Najstarszym bratem cesarza był arcyksiążę Maksymilan. Franciszek Józef często bywał zazdrosny o brata. Bracia różnili się także charakterami. Maksymilian był romantykiem, lubił poezję i był bardziej marzycielem niż praktycznym działaczem. Gdy zaproponowano Maksymilianowi tron cesarza Meksyku, Franciszek Józef ustosunkował się do tego chłodno, a potem zażądał od Maksymiliana zrzeczenia się praw dynastycznych. Poróżniwszy się z bratem Maksymilian wsiadł w kwietniu 1864 roku na statek i odpłynął do Meksyku. Został rozstrzelany w 1867 roku.
Jedyny syn cesarza, arcyksiążę Rudolf, zmarł w 1889 roku. Okoliczności jego śmierci nie są znane (najpewniej samobójstwo), nie wiadomo też jaki udział w tej śmierci miał Franciszek Józef. Wraz z śmiercią syna cesarz stracił swego jedynego dziedzica.
Najmłodszy brat cesarza, Ludwik Wiktor, politycznie bezużyteczny i absolutnie leniwy, dopuszczał się niemal publicznych wybryków homoseksualnych.
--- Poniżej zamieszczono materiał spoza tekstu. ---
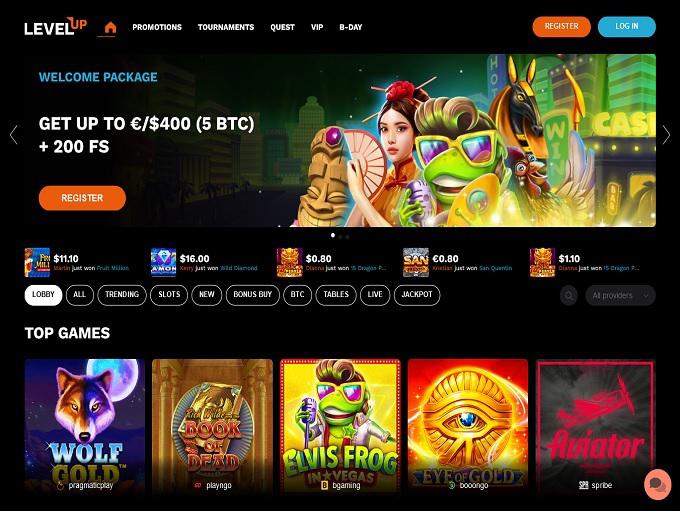Open San Quentin winner icon
The width and height of the screenshot is (680, 511).
click(x=416, y=262)
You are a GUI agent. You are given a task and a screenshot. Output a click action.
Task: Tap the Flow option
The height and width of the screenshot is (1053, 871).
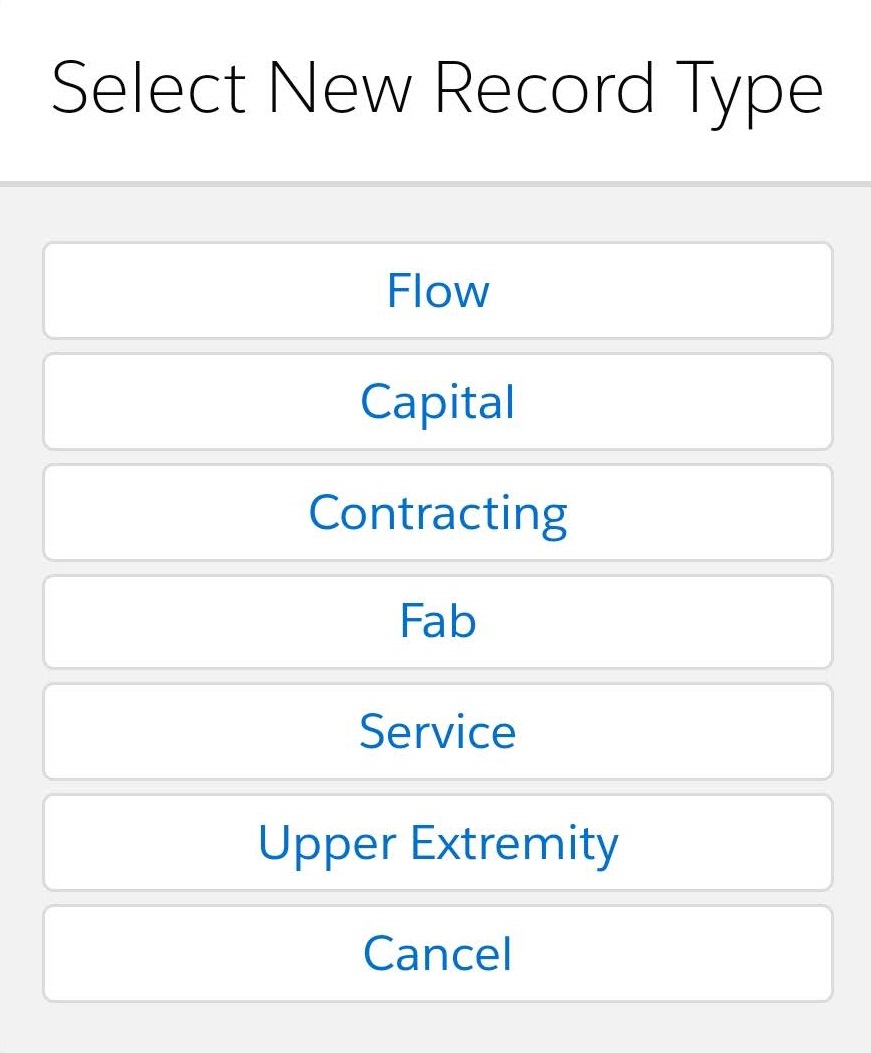pos(437,291)
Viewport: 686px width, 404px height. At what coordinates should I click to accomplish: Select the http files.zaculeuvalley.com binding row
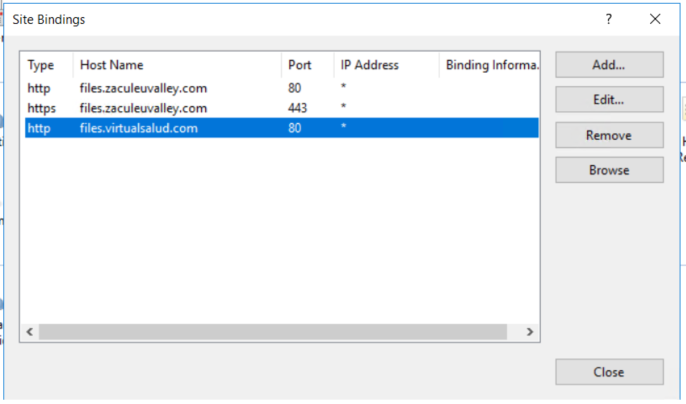coord(150,88)
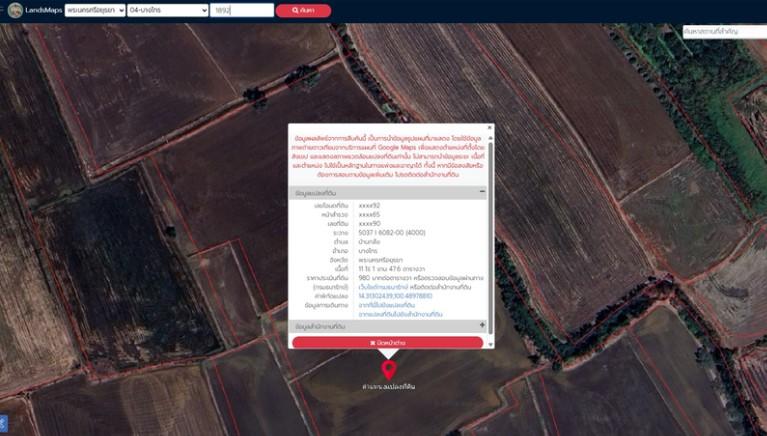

Sprawa była nader delikatna i należało ją załatwić możliwie dyskretnie. W 1895 roku arcyksiążę został skazany przez cesarza na banicję z dworu i osadzony w jednym z zamków.
W roku 1898 ginie cesarzowa Elżbieta, ugodzona w serce pilnikiem, jako przypadkowy cel ataku włoskiego nacjonalisty. Mimo, że Franciszek Józef bardzo przeżył śmierć żony, jak zwykle w imię racji stanu, żył i pracował jak zawsze. Podobno po śmierci żony powiedział: „Nic mi nie zostało oszczędzone”.
Po śmierci syna cesarza – Rudolfa jego miejsce zajął brat cesarza Karol Ludwik. Ten jednak zmarł w 1896 roku i następcą tronu został jego syn Franciszek Ferdynand. Franciszek i Ferdynand szczerze się nie znosili. Arcyksiążę Ferdynand walczył z cesarzem o prawa do rządzenia, które jemu, jego zdaniem, jako następcy tronu przynajmniej po części się należały. Franciszek Józef, zawsze gotowy poświęcić wszystko dla państwa, nie rozumiał Ferdynanda.
Arcyksiążę Ferdynand został zastrzelony 28 czerwca 1914 roku w Sarajewie, wraz z żoną Zofią przez Gawriła Principa. Wydarzenie to było bezpośrednią przyczyną do wybuchu I wojny światowej. Gdy kula przeszyła Franciszkowi Ferdynandowi gardło, znalazł jeszcze dość siły, by sześć lub siedem razy powtórzyć słowa: „To nic”.
Franciszek Józef zmarł 21 listopada 1916 roku, mając przed oczyma obraz ruin Imperium Austro-Węgierskiego, nieszczęśliwy prywatnie, nieszczęśliwy władca, nie doczekał końca bezsensownej wojny, która pogrążyła dziedzictwo Habsburgów.